What is the recommended way to convert serial loops into NDRanges. The loop count is a starting value for global_size, but global_size must be a multiple of local_size. So that either requires doing a conditional statement inside the kernel for global_id < loop count, or pad (with appropriate values) whatever array argument before passing it to the kernel so that it becomes a multiple of local_size. The second method removes the condition inside the kernel but takes time to resize array(s). So the first method seems better, but doesn’t that preclude one from them using a barrier(CLK_LOCAL_MEM_FENCE)?

Basically, is it possible to do something like:

if (get_global_id(0) >= n)
{
return;
}
else
{
…;
barrier(CLK_LOCAL_MEM_FENCE);
…;
}

I recall the OpenCL 1.1 spec saying if any work-item encounters a barrier, then all executing work-items must also encounter that barrier. But if a work-item already returned, then it’s not an executing work-item, right?

david.garcia · March 16, 2011, 11:03am

Your analysis of the situation is correct.

if (get_global_id(0) >= n)
{
return;
}
else
{
...;
barrier(CLK_LOCAL_MEM_FENCE);
...;
}

Is not valid.

The second method removes the condition inside the kernel but takes time to resize array(s)

Wouldn’t it be possible to size the arrays properly from the beginning?

sean.settle · March 16, 2011, 11:24am

I agree doing it from the beginning would be much more efficient. However I’m trying to port a pre-existing library (GNU Scientific Library) to OpenCL so unfortunately I can’t assume anything about the input array sizes.

Another thing is that the particular function has a stride for the array elements, which if calculations are to be done on a GPU (either host side or over PCIe) should be pre-coalesced. In that case I can temporarily pack and pad as desired. What’s your opinion in this case?

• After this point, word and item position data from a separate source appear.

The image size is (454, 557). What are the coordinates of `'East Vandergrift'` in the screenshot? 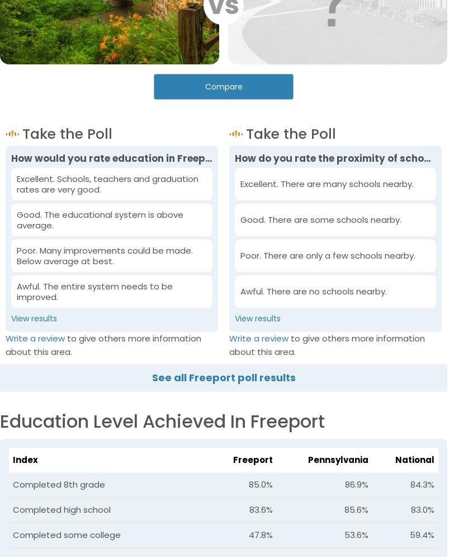 It's located at (331, 331).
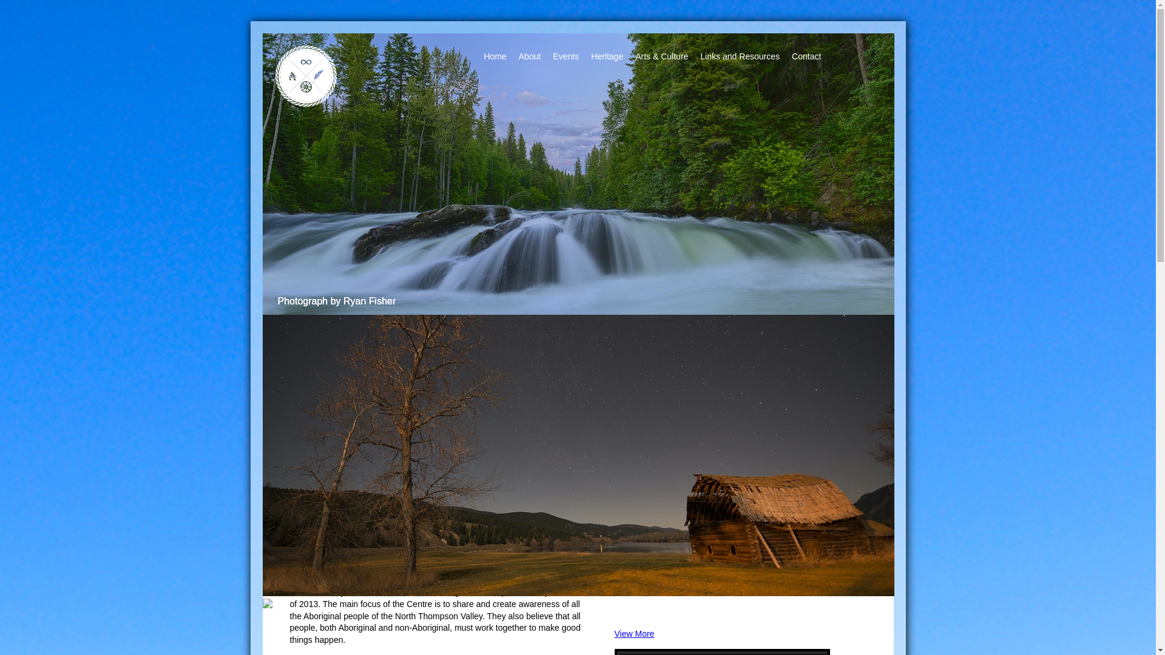 The image size is (1165, 655). I want to click on 'Home', so click(495, 56).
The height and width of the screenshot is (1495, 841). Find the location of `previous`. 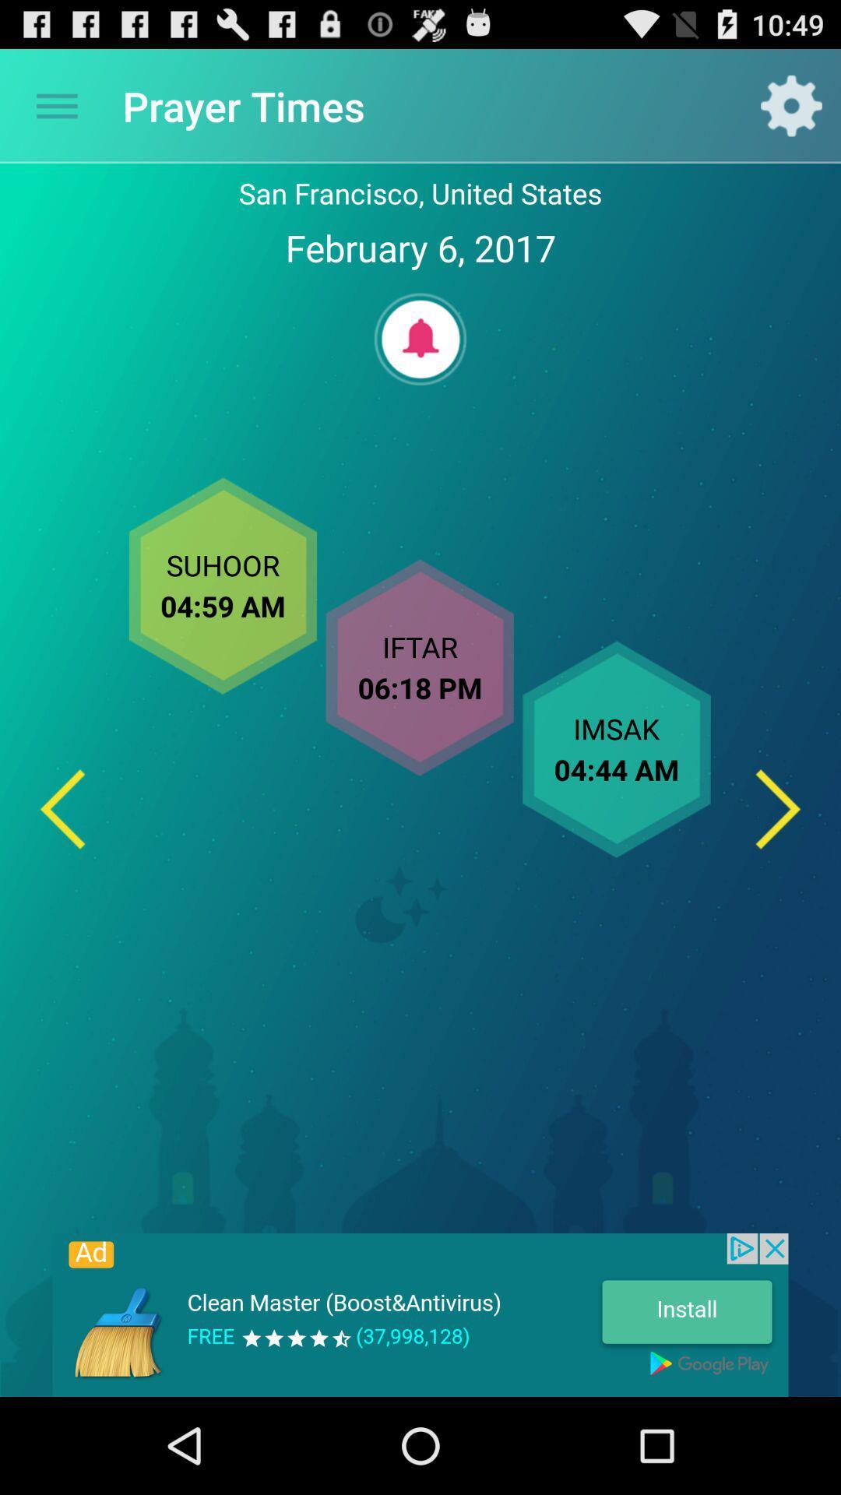

previous is located at coordinates (61, 809).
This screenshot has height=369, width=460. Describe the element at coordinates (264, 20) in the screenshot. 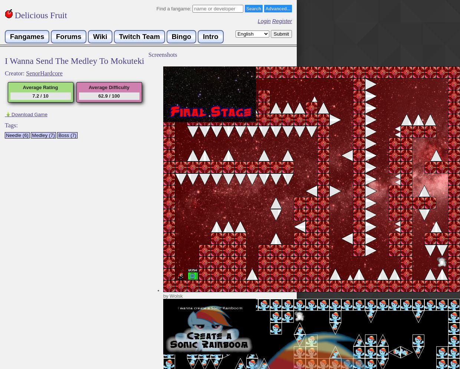

I see `'Login'` at that location.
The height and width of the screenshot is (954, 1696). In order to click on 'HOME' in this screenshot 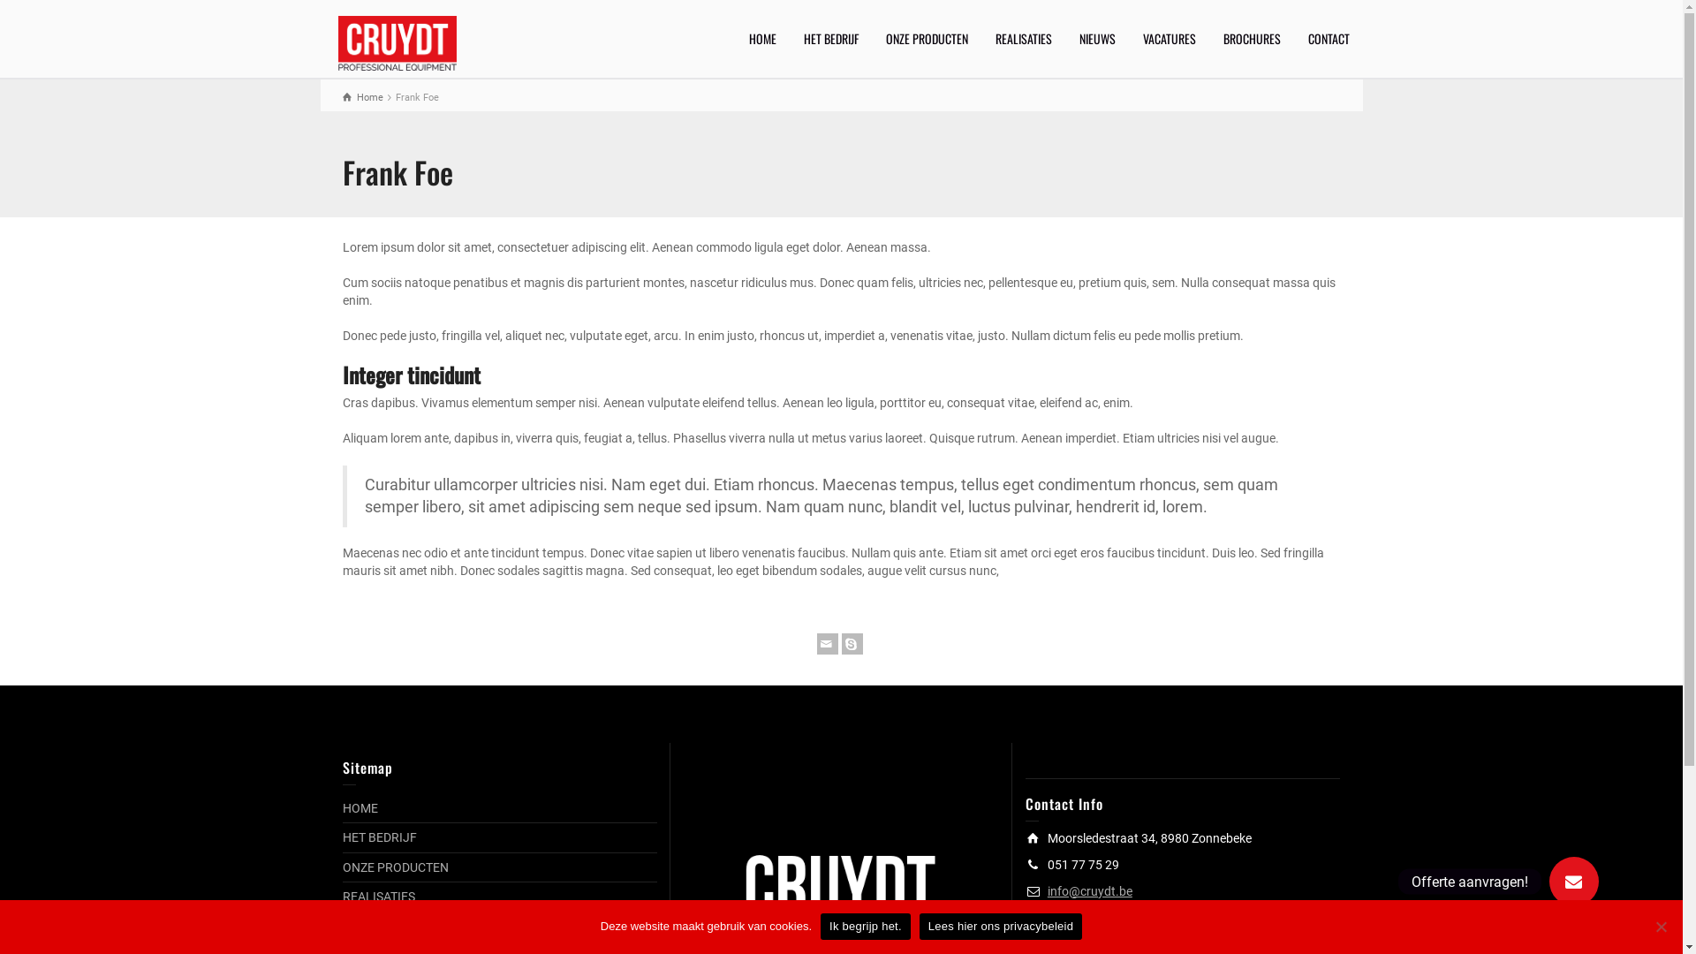, I will do `click(763, 38)`.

david.garcia · March 16, 2011, 3:54pm

I agree doing it from the beginning would be much more efficient. However I’m trying to port a pre-existing library (GNU Scientific Library) to OpenCL so unfortunately I can’t assume anything about the input array sizes.

I don’t understand why that prevents you from padding all buffers at creation time to have a size that is a multiple of the maximum work-group size supported by the device. Surely the CL buffer objects are not visible by the app. If the issue is because you are currently using CL_USE_HOST_PTR what I would do is replace it with CL_ALLOC_HOST_PTR and then enqueue a write command.

Another thing is that the particular function has a stride for the array elements, which if calculations are to be done on a GPU (either host side or over PCIe) should be pre-coalesced. In that case I can temporarily pack and pad as desired. What’s your opinion in this case?

Packing and padding on the CPU prior to sending through PCIe sounds like a good idea to me.

affie · March 17, 2011, 1:55pm

You could pad the buffers appropriately and this solution works. If you decide you do not want to pad then the code would need to be something like:

if (get_global_id(0) < n)
{
…
}

barrier(CLK_LOCAL_MEM_FENCE)

if (get_global_id(0) < n)
{
// do work after the barrier
…
}

Basically the barrier needs to come out of the conditional and must be encountered by all work-items of the work-group.